One could make the argument that new oak is extremely wasteful from an environmental perspective, contributing significantly to deforestation and carbon emission. The manufacturing process and downstream shipment is likely just as resource intensive, wasteful. I'm sure there are plenty of environmental groups just looking for a new mission. There is very clear precedent in the industry around the "recycling" or barrels, and the benefits.

Or, look at it from another direction - do you think consumers really care about the designations these days? I'd argue that your label design is significantly more important than your listed class and type.

The way I see it, why not simply adjust the definitions of "Whisky distilled from XX mash" from "stored in used oak containers" to "stored in contact with oak". I suspect very few would consider this a major change to these rarely-used designations.
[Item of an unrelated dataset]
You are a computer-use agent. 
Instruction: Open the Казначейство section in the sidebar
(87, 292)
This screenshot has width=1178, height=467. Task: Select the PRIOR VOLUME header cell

Then, screw the barrel entirely and just label as "Whiskey" - you can get a brand new 350 gallon stainless IBC for $2000. That's 5 bucks a gallon, and can be reused for nearly forever. I'm pretty sure you can find virgin, fresh cut oak to cut into "staves" and char through your local tree services. There are plenty of large mature oaks that come down every day here in the Northeast, they all go straight into the mulchers or the landfill. Stainless aging with immersed oak is relatively commonplace these days, no doubt because of the high "wine barrel" prices.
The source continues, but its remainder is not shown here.